2004-2007: In an attempt to “open up” the style of play in the NBA, JC convinces Stern, et al., to change the rules. Examples include the elimination of hand-checking, the protected circle under the rim and the eight-second half-court rule. However, for some reason, the referees officiate under the old set of rules during the playoffs. I understand the argument that if the refs made a foul call on every play, then tons of players would be fouling out in the first half. I get that. But what happened to “zero tolerance” – headbands, emotions, standing up, laughing while sitting on the bench, gambling (well, maybe not gambling)? If a bunch of players fouled out, they would change they way they are playing. Then, we would see playoff basketball that looks like regular season basketball. It is not that difficult to understand.
1987: The worst moment of my childhood occurred when “Sweet D” Walter Davis held a press conference to announce that he was addicted to drugs. Everyone knew the mid-eighties Suns players had a pervasive drug problem.
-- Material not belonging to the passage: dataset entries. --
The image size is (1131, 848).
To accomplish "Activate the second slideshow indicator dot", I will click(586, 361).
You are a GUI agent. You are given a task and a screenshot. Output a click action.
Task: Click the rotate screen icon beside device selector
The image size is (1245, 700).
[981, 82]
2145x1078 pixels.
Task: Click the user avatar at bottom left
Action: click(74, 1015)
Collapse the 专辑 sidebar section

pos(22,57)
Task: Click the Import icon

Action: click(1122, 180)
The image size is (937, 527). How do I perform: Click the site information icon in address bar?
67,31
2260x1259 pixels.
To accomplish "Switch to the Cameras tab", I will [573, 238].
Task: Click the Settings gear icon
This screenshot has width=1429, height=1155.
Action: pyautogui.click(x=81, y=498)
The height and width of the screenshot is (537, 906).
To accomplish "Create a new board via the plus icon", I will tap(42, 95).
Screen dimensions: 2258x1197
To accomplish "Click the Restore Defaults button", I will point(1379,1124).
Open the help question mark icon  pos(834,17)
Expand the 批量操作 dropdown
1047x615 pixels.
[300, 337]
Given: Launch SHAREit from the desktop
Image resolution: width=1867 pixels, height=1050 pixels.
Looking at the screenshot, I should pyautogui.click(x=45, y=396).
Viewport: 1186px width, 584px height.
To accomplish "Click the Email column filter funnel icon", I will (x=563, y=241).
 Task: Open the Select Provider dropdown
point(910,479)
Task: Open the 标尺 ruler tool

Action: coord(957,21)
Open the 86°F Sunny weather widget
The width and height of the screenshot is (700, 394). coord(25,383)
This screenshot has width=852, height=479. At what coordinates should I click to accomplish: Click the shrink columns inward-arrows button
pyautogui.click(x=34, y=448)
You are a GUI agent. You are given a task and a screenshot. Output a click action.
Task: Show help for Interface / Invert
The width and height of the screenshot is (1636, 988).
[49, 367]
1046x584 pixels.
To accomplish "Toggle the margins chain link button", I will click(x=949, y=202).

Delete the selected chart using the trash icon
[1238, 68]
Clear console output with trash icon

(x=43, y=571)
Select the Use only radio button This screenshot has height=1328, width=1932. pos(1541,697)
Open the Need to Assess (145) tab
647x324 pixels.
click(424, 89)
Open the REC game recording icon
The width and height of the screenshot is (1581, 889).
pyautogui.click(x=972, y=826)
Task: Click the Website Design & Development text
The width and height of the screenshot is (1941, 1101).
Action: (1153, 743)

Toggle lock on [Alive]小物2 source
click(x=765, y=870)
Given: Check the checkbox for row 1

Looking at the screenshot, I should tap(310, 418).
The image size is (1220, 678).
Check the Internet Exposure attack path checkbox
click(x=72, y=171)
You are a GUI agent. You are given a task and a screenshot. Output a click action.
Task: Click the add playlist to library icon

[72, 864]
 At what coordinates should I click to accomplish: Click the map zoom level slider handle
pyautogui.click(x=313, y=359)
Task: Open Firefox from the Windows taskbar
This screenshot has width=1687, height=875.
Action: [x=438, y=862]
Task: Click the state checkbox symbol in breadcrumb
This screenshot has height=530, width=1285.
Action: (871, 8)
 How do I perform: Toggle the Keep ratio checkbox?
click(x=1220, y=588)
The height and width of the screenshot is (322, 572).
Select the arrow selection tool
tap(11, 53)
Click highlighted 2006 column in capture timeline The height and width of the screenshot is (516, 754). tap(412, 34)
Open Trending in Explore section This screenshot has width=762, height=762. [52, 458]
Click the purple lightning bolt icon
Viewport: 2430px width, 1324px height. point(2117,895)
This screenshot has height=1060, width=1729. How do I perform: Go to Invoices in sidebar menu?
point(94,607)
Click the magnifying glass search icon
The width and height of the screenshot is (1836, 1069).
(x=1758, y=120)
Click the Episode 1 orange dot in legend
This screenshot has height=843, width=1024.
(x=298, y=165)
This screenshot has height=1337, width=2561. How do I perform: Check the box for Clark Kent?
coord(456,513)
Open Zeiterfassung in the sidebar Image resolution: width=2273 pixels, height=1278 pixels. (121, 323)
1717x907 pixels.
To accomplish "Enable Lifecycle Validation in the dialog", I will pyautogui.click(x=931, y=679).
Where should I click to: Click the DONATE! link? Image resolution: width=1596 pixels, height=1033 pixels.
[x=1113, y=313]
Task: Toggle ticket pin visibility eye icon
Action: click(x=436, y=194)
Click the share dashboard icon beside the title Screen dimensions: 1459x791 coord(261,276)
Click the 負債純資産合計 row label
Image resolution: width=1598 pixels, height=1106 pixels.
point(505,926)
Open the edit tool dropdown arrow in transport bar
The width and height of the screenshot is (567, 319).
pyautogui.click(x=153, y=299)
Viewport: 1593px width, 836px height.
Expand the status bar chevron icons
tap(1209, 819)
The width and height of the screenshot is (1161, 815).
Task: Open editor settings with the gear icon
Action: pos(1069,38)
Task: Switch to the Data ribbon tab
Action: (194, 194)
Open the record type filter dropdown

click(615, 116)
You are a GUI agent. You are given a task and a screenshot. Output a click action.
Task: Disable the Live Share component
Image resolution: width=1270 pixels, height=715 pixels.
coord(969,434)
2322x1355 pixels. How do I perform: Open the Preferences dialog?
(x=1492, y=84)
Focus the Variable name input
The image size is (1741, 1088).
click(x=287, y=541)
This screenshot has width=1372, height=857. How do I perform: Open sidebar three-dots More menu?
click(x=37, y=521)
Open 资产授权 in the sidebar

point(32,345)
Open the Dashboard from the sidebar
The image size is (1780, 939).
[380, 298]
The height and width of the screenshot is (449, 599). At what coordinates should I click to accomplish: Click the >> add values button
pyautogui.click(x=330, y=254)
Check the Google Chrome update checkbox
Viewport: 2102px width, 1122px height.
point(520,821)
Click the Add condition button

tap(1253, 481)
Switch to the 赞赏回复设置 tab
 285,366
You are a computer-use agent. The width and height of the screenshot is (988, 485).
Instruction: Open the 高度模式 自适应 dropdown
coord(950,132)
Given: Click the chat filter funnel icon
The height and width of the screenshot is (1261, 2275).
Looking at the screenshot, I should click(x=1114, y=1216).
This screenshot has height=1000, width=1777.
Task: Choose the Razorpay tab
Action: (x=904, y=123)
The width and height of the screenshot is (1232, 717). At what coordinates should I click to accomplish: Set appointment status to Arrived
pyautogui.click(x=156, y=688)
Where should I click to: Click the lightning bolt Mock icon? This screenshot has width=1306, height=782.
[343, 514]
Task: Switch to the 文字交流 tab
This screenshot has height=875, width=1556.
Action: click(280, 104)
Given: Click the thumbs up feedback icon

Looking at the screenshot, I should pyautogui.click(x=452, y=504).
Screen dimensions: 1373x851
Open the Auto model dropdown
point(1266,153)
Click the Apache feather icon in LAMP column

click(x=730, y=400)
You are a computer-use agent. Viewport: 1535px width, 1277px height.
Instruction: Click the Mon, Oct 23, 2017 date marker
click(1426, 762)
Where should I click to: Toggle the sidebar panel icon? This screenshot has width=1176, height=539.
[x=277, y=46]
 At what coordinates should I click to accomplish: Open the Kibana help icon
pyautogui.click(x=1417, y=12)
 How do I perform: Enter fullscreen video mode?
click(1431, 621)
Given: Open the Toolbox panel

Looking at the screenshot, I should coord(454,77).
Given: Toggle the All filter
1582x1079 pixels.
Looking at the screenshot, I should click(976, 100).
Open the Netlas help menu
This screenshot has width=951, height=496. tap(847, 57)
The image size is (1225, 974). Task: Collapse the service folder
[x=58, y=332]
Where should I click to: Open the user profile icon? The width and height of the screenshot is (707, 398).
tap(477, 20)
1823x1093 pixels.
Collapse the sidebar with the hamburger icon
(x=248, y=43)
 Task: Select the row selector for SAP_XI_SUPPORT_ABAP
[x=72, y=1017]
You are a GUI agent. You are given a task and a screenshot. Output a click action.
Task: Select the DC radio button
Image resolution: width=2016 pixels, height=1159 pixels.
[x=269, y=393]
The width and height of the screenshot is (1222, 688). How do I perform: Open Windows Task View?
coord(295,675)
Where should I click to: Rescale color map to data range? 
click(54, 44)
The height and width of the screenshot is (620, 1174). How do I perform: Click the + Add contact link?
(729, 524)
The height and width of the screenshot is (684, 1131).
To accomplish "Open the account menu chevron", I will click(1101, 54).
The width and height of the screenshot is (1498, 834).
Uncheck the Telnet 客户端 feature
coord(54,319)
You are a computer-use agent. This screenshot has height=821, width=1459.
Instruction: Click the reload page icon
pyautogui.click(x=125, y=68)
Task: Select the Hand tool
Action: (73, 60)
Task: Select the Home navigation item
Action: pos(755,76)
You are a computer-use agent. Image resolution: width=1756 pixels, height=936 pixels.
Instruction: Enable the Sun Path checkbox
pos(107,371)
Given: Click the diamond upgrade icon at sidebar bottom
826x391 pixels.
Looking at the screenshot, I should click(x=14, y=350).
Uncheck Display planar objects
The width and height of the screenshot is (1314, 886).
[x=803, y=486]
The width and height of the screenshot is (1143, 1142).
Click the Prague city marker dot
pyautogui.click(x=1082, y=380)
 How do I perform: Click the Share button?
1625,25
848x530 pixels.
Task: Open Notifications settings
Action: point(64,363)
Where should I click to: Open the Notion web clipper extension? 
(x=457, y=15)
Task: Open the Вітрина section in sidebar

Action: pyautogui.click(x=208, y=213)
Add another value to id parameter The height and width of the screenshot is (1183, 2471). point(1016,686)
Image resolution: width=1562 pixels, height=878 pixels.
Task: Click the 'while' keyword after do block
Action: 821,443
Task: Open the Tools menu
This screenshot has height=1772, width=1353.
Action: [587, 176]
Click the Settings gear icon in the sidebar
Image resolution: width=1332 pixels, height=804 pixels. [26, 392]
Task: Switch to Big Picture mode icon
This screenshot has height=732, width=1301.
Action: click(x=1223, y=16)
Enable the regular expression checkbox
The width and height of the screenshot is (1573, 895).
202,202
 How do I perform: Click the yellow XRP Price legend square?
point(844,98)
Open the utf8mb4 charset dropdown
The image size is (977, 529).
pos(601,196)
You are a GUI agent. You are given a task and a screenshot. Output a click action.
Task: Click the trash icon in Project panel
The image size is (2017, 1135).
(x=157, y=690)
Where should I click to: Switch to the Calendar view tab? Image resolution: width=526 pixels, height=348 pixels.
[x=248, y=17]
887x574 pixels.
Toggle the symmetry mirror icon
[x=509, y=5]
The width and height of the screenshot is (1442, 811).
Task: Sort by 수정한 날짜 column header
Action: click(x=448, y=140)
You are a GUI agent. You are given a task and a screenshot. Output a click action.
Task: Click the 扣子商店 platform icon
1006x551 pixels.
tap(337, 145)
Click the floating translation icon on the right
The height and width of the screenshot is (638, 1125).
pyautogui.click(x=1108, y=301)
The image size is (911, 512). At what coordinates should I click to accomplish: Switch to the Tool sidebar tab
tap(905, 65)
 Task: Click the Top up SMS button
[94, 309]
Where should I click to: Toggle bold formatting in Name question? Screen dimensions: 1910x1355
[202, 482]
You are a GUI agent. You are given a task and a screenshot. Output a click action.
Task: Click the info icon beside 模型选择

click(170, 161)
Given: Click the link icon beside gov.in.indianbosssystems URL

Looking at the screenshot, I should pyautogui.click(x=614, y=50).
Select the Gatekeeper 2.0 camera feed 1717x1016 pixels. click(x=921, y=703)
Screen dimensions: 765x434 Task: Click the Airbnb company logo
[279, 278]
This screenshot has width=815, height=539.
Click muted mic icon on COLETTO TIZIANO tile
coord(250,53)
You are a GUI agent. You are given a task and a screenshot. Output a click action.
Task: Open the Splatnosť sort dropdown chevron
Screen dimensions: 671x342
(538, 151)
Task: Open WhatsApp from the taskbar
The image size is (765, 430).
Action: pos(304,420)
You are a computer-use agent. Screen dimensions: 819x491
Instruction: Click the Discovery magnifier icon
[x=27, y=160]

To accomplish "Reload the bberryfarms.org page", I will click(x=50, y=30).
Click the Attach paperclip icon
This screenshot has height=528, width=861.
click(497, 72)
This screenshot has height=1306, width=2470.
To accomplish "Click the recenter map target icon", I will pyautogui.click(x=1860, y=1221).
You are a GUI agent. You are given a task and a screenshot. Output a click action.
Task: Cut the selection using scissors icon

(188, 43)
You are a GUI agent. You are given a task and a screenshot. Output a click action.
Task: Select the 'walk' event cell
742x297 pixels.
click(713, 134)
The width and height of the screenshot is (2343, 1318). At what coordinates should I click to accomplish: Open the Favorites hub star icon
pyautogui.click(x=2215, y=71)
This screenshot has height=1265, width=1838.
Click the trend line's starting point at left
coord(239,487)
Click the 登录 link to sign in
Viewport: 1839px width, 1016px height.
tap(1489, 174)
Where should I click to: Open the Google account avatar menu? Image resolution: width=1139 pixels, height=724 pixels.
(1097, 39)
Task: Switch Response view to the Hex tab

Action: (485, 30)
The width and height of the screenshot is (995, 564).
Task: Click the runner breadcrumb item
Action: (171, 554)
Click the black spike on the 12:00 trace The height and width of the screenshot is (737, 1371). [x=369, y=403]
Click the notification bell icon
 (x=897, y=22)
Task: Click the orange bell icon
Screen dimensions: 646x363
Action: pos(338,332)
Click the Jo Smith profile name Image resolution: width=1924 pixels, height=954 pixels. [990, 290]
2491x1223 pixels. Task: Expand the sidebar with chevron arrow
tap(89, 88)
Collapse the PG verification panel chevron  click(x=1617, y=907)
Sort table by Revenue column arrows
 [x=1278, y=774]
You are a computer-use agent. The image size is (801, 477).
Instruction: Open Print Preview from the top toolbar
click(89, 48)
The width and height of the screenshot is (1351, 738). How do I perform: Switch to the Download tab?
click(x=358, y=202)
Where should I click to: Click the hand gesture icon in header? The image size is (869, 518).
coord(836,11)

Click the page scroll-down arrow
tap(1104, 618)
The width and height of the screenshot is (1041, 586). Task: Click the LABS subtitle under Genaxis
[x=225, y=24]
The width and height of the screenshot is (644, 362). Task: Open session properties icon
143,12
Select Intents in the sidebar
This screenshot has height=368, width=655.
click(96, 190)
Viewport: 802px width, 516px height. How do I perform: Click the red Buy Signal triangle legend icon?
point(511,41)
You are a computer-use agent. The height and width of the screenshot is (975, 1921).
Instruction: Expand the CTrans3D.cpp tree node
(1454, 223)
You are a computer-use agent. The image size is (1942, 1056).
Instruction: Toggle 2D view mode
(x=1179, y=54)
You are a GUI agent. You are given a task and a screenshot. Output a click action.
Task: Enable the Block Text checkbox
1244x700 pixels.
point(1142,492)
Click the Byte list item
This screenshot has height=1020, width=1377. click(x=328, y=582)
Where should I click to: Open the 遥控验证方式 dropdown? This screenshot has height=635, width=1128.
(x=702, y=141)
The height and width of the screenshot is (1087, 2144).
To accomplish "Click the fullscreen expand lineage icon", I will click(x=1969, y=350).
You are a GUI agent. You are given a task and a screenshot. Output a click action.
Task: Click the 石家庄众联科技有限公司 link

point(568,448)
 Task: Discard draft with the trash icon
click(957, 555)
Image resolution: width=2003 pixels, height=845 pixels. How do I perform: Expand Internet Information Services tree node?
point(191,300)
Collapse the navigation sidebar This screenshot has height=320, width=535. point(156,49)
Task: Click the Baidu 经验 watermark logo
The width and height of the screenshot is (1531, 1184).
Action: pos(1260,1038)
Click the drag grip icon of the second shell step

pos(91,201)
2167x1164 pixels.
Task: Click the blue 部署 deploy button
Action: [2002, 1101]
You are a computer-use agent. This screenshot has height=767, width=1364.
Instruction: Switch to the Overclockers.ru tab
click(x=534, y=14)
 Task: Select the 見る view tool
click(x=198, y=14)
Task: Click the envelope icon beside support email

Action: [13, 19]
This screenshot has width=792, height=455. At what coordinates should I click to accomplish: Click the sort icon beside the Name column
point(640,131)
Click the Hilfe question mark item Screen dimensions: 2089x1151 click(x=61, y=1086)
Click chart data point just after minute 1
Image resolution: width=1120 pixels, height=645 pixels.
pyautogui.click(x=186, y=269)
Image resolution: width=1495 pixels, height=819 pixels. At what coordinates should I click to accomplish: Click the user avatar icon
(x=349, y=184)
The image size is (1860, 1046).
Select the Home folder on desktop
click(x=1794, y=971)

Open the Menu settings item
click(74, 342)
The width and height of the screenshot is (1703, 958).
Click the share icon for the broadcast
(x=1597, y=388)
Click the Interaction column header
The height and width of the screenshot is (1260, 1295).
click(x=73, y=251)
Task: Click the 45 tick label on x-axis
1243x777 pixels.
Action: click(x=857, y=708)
South Beach invaded the downtown Houlihan’s before Crocket and Tubbs could break up the party. But, Walter Davis? I know he says he got addicted to pain killers after his back injuries, but … Walter Davis? It was just crushing.
1999: Not really his fault, but a sleep aid almost killed Tom Gugliotta. It’s not that I believe in curses or anything, but Spinal Tap drummers seem to have more luck than the Suns players. After that, he endured I don’t know how many knee surgeries. He never quite lived up to his “the next Larry Bird” hype coming out of UNC, even though the Suns paid him as if he was that guy.
2001: On my law school soccer team, my mates called me “JK” because they knew I was a big Suns fan and Jason Kidd was running all over the floor at the America West Arena, as it was known at that time. His relationship with Joumana has been fairly well documented. He probably should have been on Paxil or some similar drug.
1993: A.C. Green was one of the most hated Lakers ever. He was a Suns killer. Then he came to us and his game dropped off precipitously. That happened more than once (see, for example, Kurt Rambis). I can only assume that Satan sapped Green’s powers for his religious convictions.
Danny Ainge: Red cursed Ainge for leaving the Boston Celtics. He allowed Ainge to go to the Finals with the Blazer and the Suns just to taunt Ainge. The above-referenced Horry-towel-throwing incident occurred in Boston. Horry would go on to win a couple of times in LA and hip-check his way to a championship in 2007.
If I were a numerologist and/or some kind of mystic, I’d say this is the Suns’ year. After all, we fans have been wandering in the desert for forty years. Perhaps we can find the Promised Land in that biblical year. But wait, there is more. JC was recently put into the “Ring of Honor” at the gym. The original general manager and former owner became the twelfth person put in the Ring of Honor.
As all mystics are aware, twelve is a number of completeness. There are twelve signs of the Zodiac (and twelve months), twelve tribes of Israel and twelve Apostles.
Now, the hopes of the Suns fans rest on the broad shoulders of a self-proclaimed “Black Jesus.”